AWS’ custom chip strategy is showing results, and cutting into Nvidia’s AI dominance

Amazon Web Services is set to announce an update to its Graviton4 chip that includes 600 gigabits per second of network bandwidth, what the company calls the highest offering in the public cloud.
Ali Saidi, a distinguished engineer at AWS, likened the speed to a machine reading 100 music CDs a second.
Graviton4, a central processing unit, or CPU, is one of many chip products that come from Amazon’s Annapurna Labs in Austin, Texas. The chip is a win for the company’s custom strategy and putting it up against traditional semiconductor players like Intel and AMD.
But the real battle is with Nvidia in the artificial intelligence infrastructure space.
At AWS’s re:Invent 2024 conference last December, the company announced Project Rainier – an AI supercomputer built for startup Anthropic. AWS has put $8 billion into backing Anthropic.
AWS Senior Director for Customer and Product Engineering Gadi Hutt said Amazon is looking to reduce AI training costs and provide an alternative to Nvidia’s expensive graphics processing units, or GPUs.

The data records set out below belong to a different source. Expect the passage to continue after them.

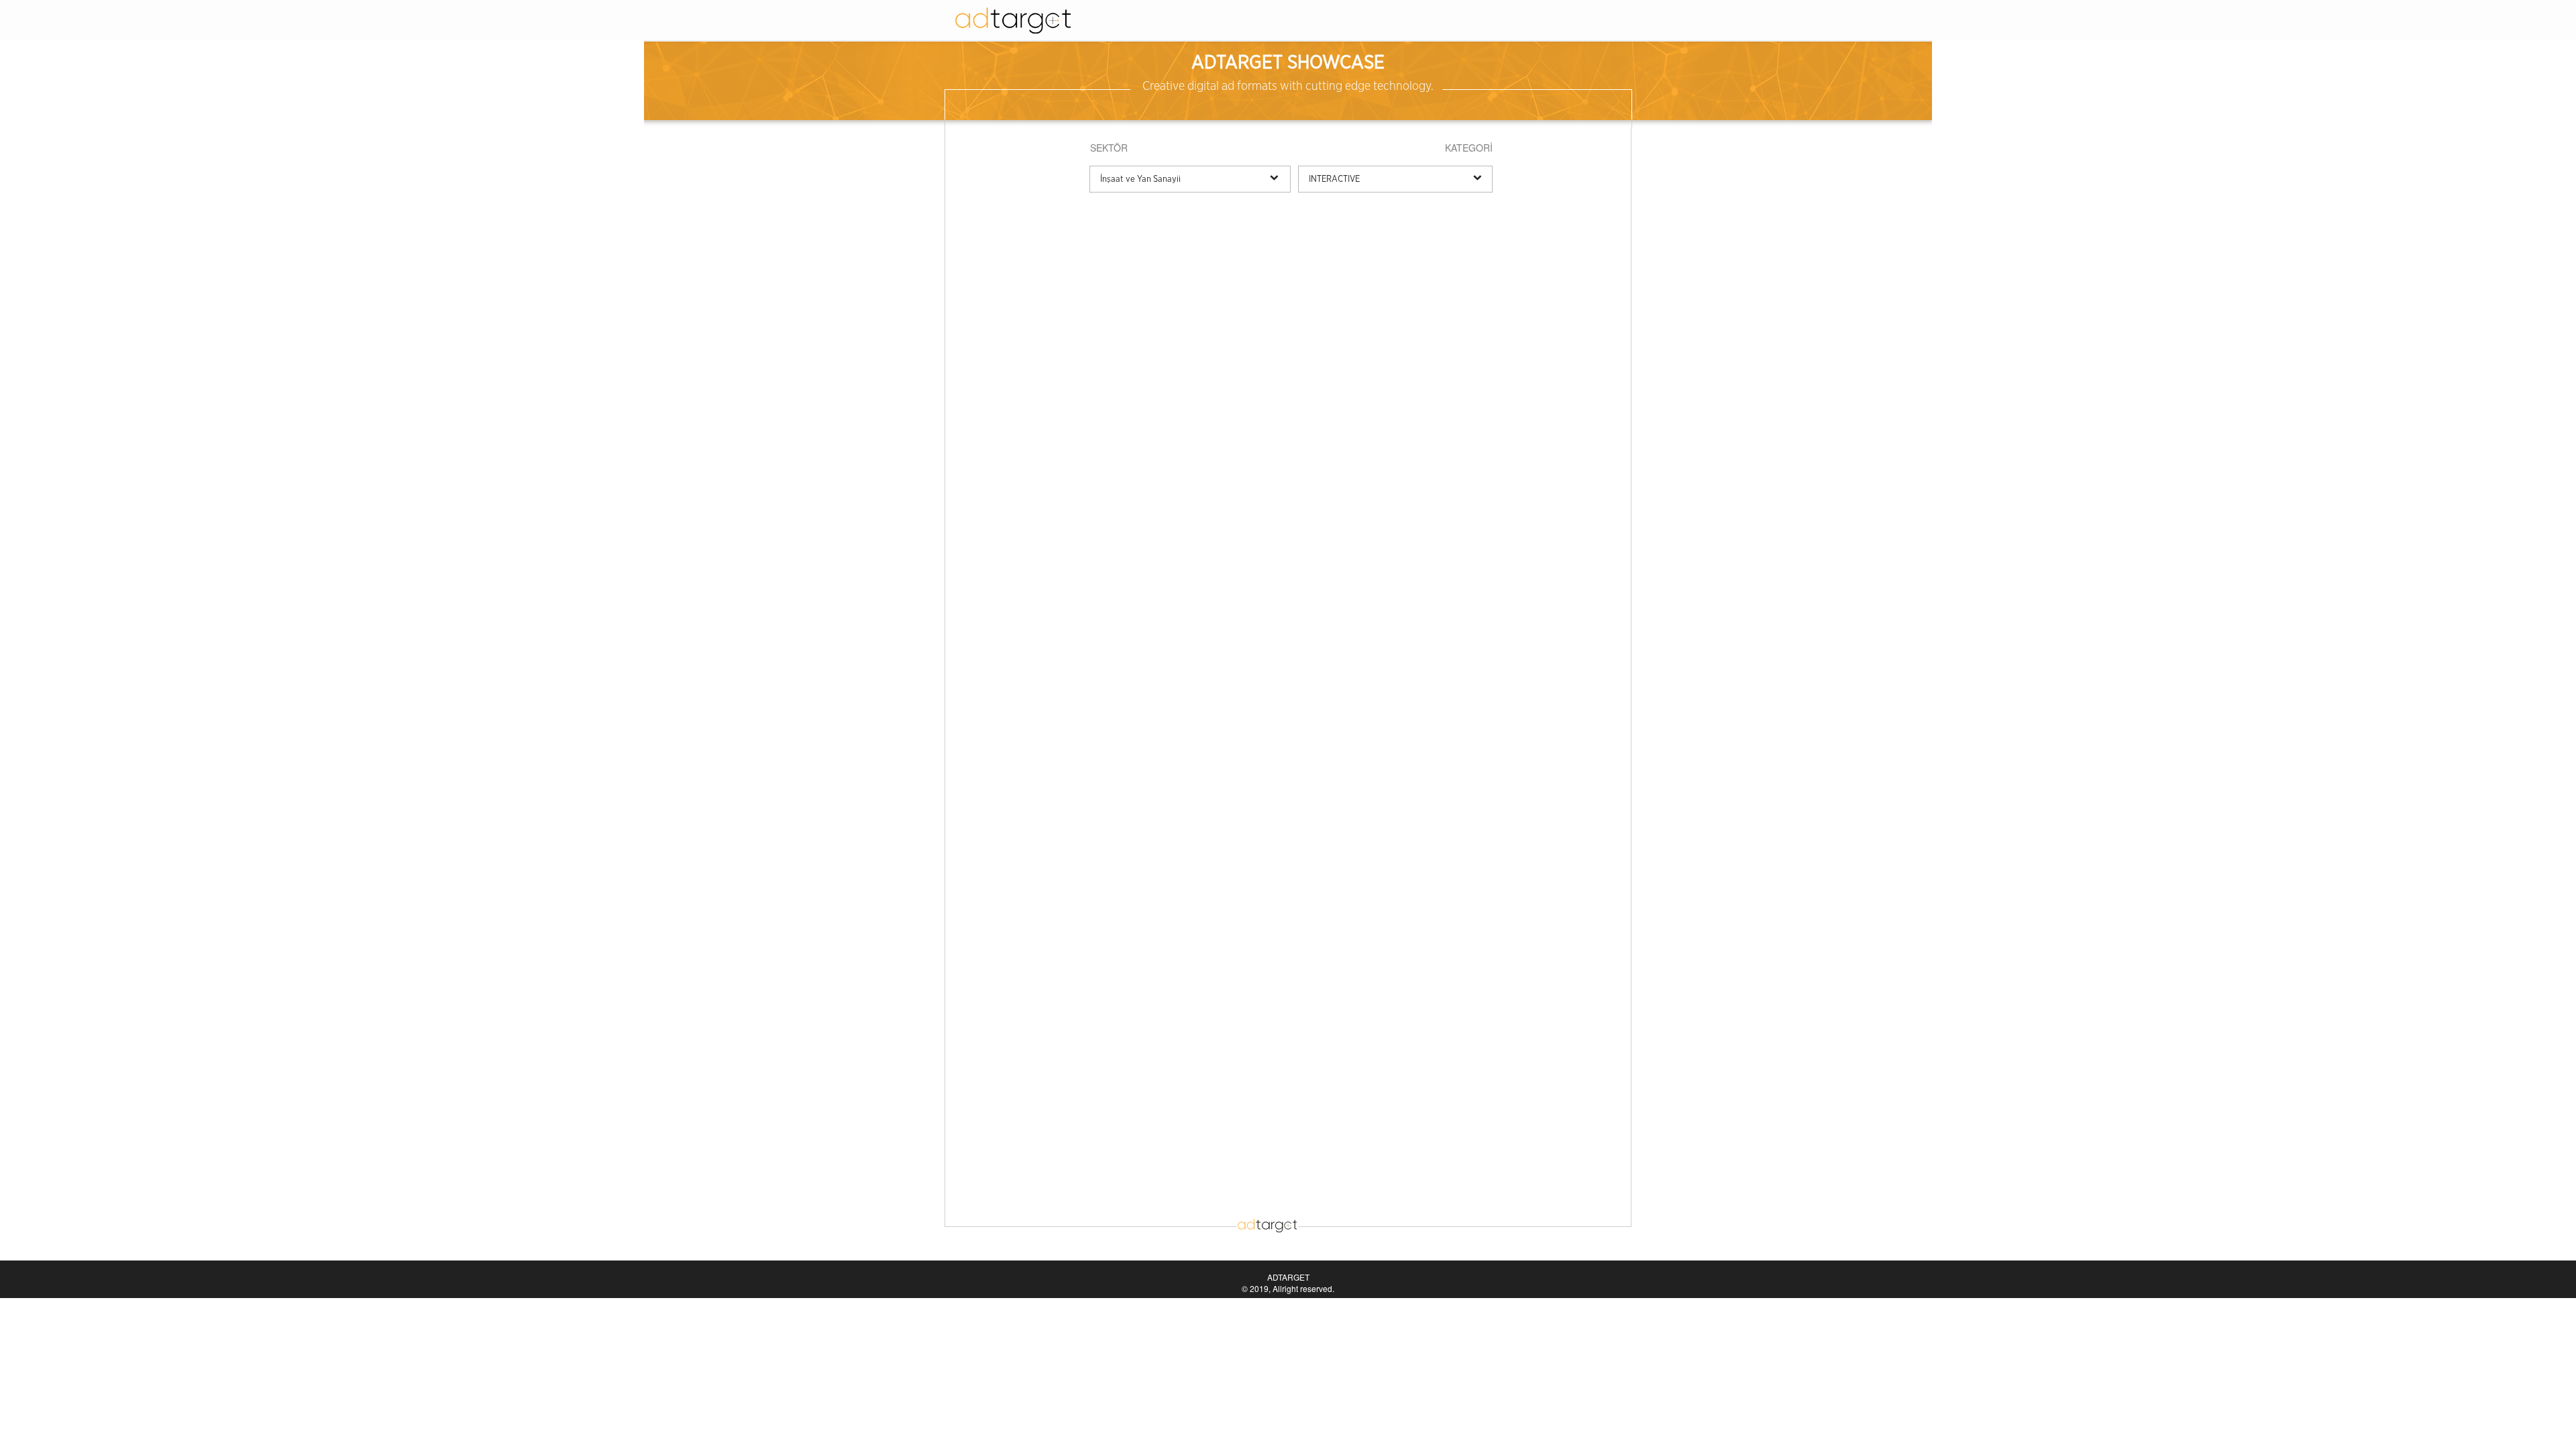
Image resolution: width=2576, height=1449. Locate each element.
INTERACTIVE (1334, 179)
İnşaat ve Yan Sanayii (1140, 179)
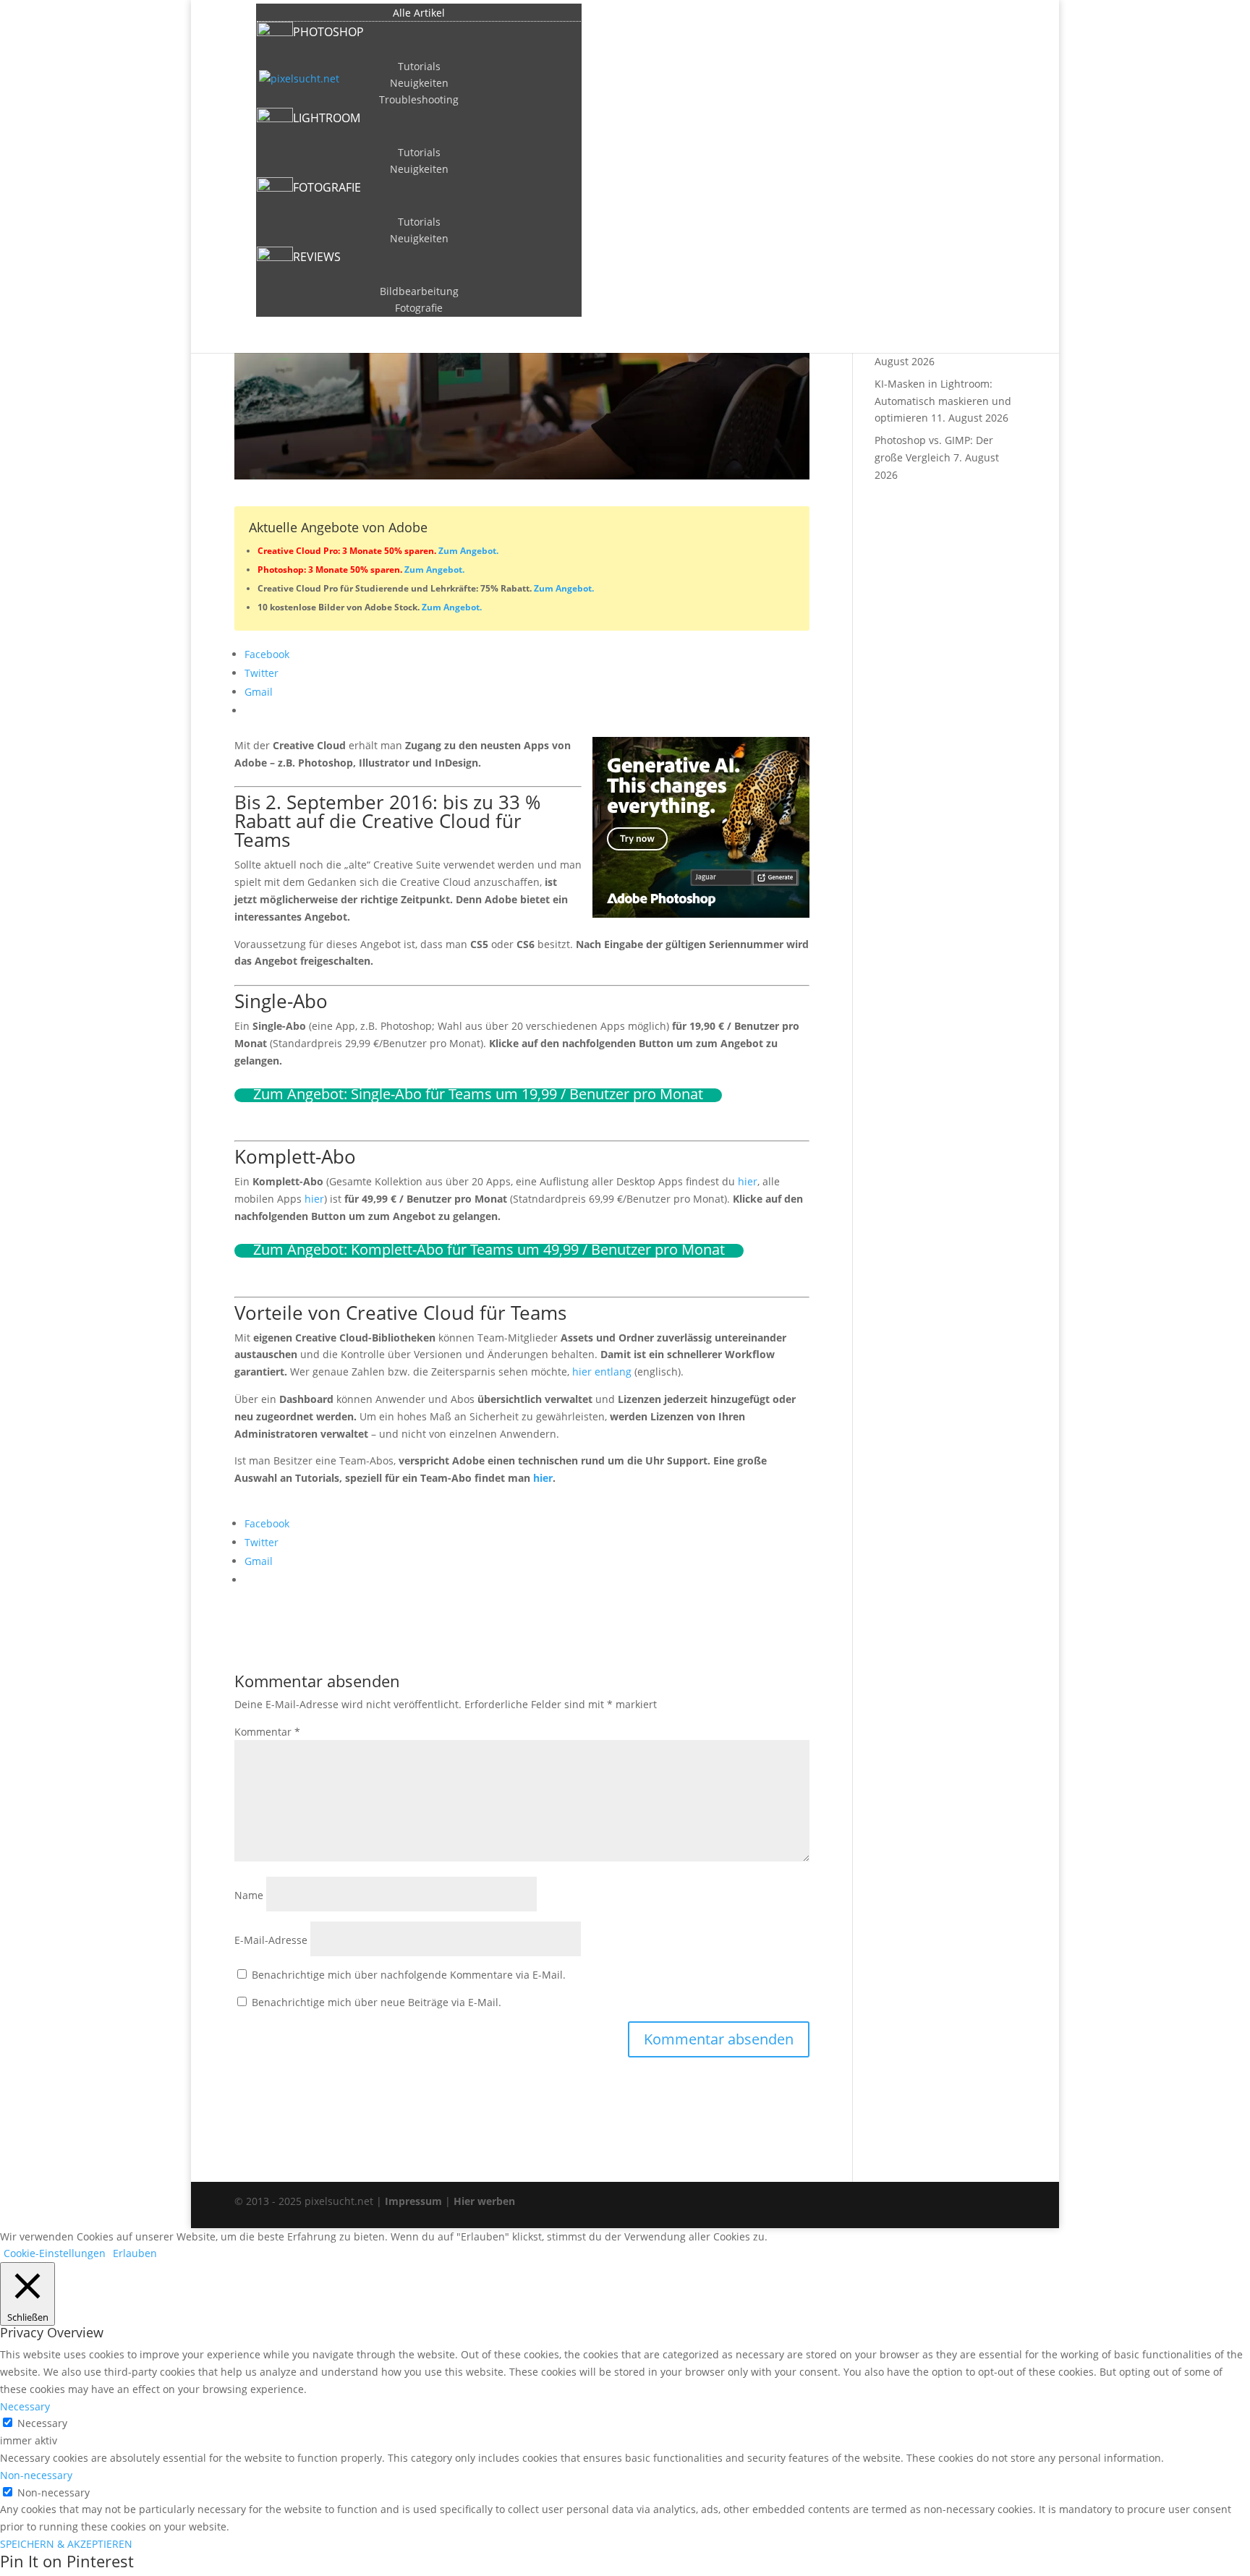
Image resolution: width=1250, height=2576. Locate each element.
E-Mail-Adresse (270, 1940)
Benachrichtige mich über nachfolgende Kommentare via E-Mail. (409, 1975)
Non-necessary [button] (36, 2475)
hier (747, 1181)
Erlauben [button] (135, 2253)
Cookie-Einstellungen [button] (55, 2253)
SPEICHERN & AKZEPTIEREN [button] (66, 2544)
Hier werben (484, 2201)
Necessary (42, 2423)
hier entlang (602, 1371)
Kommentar (267, 1732)
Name (248, 1895)
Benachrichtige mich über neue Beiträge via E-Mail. (376, 2002)
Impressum (413, 2201)
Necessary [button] (25, 2406)
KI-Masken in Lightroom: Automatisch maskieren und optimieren (943, 401)
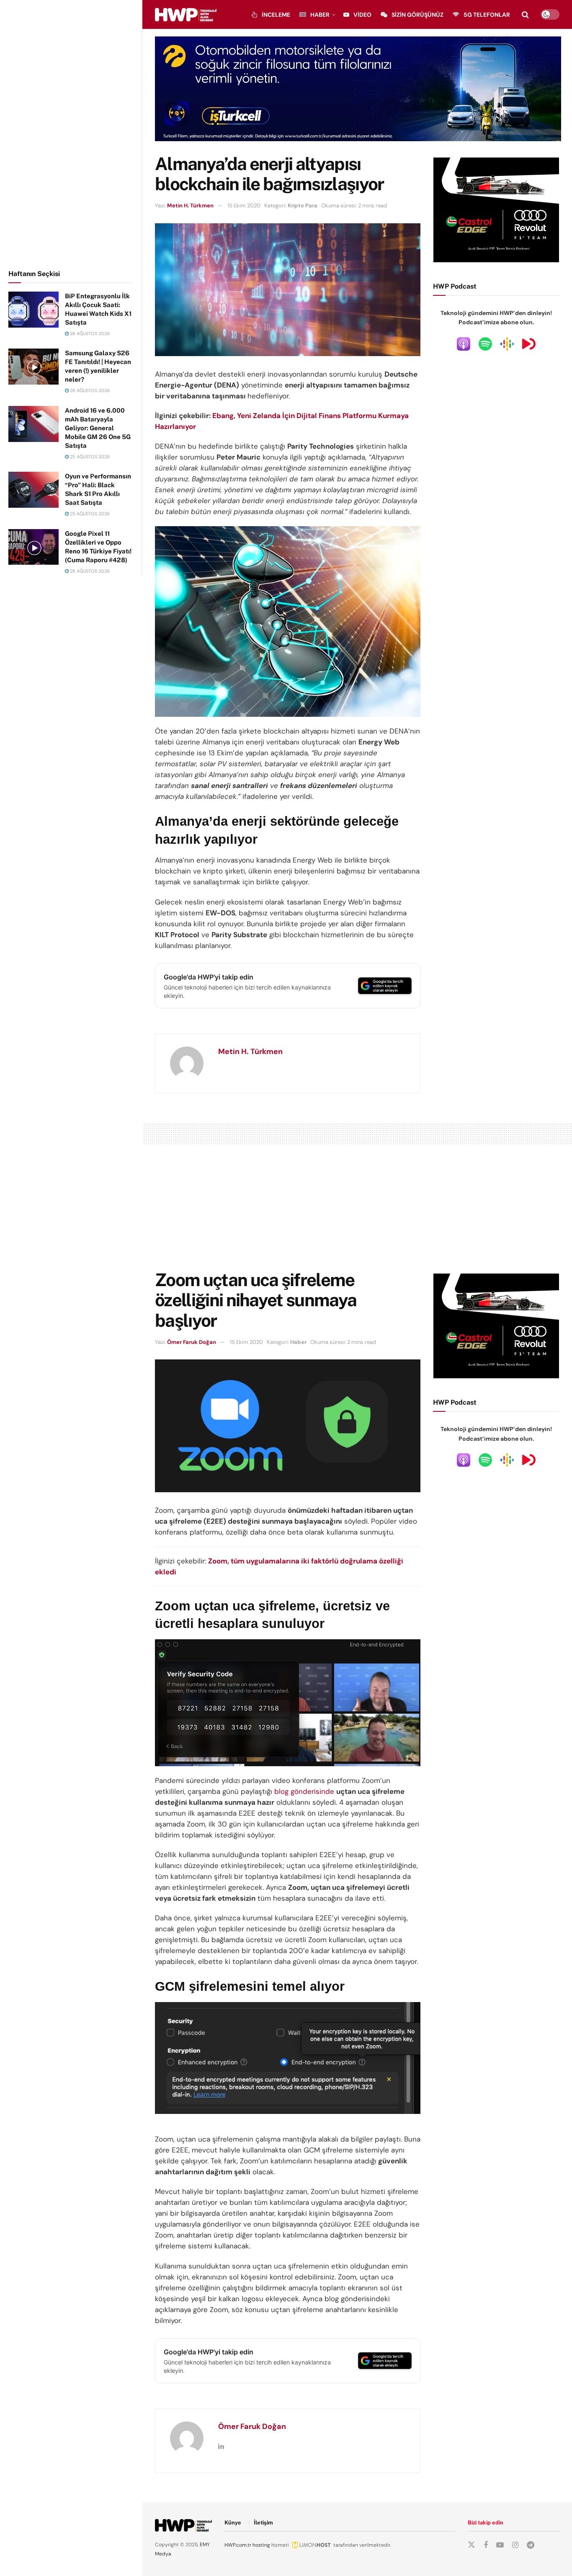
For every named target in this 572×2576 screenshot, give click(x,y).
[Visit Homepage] (185, 14)
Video (362, 14)
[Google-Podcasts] (507, 343)
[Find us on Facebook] (486, 2545)
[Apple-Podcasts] (463, 343)
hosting (261, 2545)
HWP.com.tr (237, 2545)
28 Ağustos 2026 (89, 390)
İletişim (263, 2522)
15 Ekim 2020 (243, 205)
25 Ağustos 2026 (89, 457)
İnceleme (276, 14)
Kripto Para (302, 205)
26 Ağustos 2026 (89, 333)
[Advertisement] (71, 133)
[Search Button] (525, 14)
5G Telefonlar (487, 14)
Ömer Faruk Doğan (191, 1342)
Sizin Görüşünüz (417, 14)
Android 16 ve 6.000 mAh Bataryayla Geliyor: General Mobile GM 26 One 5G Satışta (98, 428)
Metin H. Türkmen (190, 205)
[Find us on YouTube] (500, 2545)
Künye (232, 2522)
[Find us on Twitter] (471, 2545)
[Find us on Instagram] (515, 2545)
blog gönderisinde (304, 1791)
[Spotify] (485, 343)
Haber (320, 14)
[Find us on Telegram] (530, 2545)
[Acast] (529, 343)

Anthropic’s Claude Opus 4 AI model launched on Trainium2 GPUs, according to AWS, and Project Rainier is powered by over half a million of the chips – an order that would have traditionally gone to Nvidia.
Hutt said that while Nvidia’s Blackwell is a higher-performing chip than Trainium2, the AWS chip offers better cost performance.
“Trainium3 is coming up this year, and it’s doubling the performance of Trainium2, and it’s going to save energy by an additional 50%,” he said.
The demand for these chips is already outpacing supply, according to Rami Sinno, director of engineering at AWS’ Annapurna Labs.
“Our supply is very, very large, but every single service that we build has a customer attached to it,” he said.
With Graviton4’s upgrade on the horizon and Project Rainier’s Trainium chips, Amazon is demonstrating its broader ambition to control the entire AI infrastructure stack, from networking to training to inference.
And as more major AI models like Claude 4 prove they can train successfully on non-Nvidia hardware, the question isn’t whether AWS can compete with the chip giant — it’s how much market share it can take.
The release schedule for the Graviton4 update will be provided by the end of June, according to an AWS spokesperson.
CORRECTION: A previous version of this story misstated the nature of the bandwidth for the updated Graviton4 chip.